The white-tailed swallow also experiences habitat loss due to humans. Human factors contributing to habitat loss include an increase in human population, overgrazing, and increased cultivation in the area. With an increase of human population in southern Ethiopia comes the expansion of traditional huts into the habitat of the white-tailed swallow which takes away from their natural habitat and modifies it. As mentioned before, overgrazing is a threat to habitat loss of the white-tailed swallow because it can result in woody plant encroachment. Furthermore, an increase in cultivation can lead to habitat degradation by turning fields and forests into farmland.

==== Climate change ====
Due to its extremely unusual and specific temperature requirements for breeding, the white-tailed sparrow (along with the sympatric Stresemann's bushcrow, Zavattariornis stresemanni) is considered one of the most threatened birds by climate change; it could lose up to 68% of its range in even the best-case climate scenarios, and as high as 84% in the worst-case scenarios. Occupied range can often overestimate the number of individuals occupying the range, so the estimated population reduction may be even more than the percentage of habitat loss. Both species may be the only examples of warm-blooded animals whose range is fully driven by the climate. The birds and their projected decline may be used as indicator species for climate change, allowing them to test the reliability of habitat models for other threatened animals. Both may also serve as flagship species for the impacts of climate change on avian diversity in Africa.

=== Conservation ===
The Yabelo wildlife sanctuary, located in southern Ethiopia, is a protected area in which the white-tailed swallow can be found. This area is sheltered against destruction of the ecosystem; however, there is previously noted fire suppression in the area which contributes to bush encroachment.

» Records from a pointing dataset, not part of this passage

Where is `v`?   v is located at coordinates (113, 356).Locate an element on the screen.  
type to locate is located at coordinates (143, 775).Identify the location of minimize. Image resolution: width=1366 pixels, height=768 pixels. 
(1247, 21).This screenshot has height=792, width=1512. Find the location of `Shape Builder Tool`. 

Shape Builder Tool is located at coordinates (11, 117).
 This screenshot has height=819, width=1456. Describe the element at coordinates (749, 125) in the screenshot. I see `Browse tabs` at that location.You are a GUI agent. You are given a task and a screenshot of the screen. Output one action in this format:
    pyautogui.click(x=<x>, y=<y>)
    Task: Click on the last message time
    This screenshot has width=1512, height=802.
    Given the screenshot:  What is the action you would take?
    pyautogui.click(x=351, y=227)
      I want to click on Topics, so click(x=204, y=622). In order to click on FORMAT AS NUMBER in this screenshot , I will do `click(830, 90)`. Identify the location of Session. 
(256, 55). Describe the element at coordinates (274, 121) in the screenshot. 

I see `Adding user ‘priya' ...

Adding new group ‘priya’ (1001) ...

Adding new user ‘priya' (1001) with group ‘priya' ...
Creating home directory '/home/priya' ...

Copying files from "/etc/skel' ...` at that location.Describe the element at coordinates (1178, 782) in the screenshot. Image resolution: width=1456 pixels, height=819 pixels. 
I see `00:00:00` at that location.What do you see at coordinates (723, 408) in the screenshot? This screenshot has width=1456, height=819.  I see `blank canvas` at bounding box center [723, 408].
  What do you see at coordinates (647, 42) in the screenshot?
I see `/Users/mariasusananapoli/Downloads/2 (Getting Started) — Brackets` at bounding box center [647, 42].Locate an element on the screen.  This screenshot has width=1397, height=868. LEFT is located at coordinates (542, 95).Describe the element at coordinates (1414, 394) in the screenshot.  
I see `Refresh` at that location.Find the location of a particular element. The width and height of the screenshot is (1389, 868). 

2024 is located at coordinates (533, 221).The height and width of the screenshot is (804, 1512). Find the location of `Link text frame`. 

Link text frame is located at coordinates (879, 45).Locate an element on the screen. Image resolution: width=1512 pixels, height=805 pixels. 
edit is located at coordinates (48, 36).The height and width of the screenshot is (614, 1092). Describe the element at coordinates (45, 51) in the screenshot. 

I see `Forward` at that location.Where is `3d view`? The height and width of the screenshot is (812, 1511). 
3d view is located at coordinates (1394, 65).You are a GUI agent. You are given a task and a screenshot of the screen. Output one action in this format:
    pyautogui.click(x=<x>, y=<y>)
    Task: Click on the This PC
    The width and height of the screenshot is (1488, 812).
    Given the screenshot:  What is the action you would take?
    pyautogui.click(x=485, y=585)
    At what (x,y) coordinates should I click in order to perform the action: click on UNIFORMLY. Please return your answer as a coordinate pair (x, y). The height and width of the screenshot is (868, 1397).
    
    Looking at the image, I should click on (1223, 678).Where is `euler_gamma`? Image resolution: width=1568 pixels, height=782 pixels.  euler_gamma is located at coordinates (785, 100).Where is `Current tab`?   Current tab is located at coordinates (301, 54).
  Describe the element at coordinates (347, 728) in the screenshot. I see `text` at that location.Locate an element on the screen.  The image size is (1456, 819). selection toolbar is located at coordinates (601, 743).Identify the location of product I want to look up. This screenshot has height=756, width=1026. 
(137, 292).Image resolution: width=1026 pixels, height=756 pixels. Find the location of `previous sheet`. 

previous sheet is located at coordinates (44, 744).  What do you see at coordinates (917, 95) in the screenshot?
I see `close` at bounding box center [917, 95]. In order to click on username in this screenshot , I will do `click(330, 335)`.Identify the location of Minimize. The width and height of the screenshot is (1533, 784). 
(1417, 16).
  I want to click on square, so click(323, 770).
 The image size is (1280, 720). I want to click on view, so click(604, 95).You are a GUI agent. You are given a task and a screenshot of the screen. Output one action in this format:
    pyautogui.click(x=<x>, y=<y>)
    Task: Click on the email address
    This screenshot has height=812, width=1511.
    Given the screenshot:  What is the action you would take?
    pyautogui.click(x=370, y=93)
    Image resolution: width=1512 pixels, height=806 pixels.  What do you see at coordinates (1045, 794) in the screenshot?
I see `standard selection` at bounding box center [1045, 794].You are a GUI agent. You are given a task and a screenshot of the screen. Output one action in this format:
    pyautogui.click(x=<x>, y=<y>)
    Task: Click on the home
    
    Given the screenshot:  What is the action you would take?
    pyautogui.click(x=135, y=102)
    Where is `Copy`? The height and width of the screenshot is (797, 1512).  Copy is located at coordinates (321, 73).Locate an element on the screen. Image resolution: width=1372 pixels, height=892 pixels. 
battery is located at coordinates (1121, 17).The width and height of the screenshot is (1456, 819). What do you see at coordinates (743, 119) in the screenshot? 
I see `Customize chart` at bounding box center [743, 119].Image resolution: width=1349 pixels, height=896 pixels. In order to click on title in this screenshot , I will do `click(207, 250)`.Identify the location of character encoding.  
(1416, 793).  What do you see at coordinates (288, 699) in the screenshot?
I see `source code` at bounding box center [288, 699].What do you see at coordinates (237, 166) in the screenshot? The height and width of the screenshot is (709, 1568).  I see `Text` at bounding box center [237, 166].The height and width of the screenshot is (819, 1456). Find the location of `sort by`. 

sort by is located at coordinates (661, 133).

Additionally, traditional huts in the Yabelo-Mega region influence the prevalence of the white-tailed swallow and their ability to build nests. Since the white-tailed swallow commonly builds nests in and on the local huts, they are essential to conserving the species and providing suitable nesting locations.

== Behaviour and ecology ==

=== Nesting ===
The white-tailed swallow tends to builds its nests in traditional Borana huts and termite mounds. Village huts provide protection against weather. The small bird tends to build nests on the huts' roof beams and door frames where there is support for the nest. The white-tailed swallow does not seem affected by the presence of humans and will build their nests inside occupied huts. White-tailed swallow nests have also been spotted in termite mounds, although it is not as common. Termite mounds are harder to detect and difficult to determine whether nests have been built inside.

The physical nest of the white-tailed swallow resembles a small bowl or cup. They are typically constructed of mud, grass, and animal hair. The nests are observed to be around 60-160mm deep.

=== Reproduction and breeding habits ===
There are two breeding seasons for the white-tailed swallow. The first is from April to June and the following is from October to November. Both breeding terms occur during the rain seasons in southern Ethiopia. The white-tailed swallow typically lays 3-4 white eggs for each breeding season. The incubation phase is claimed to last between 2–3 weeks.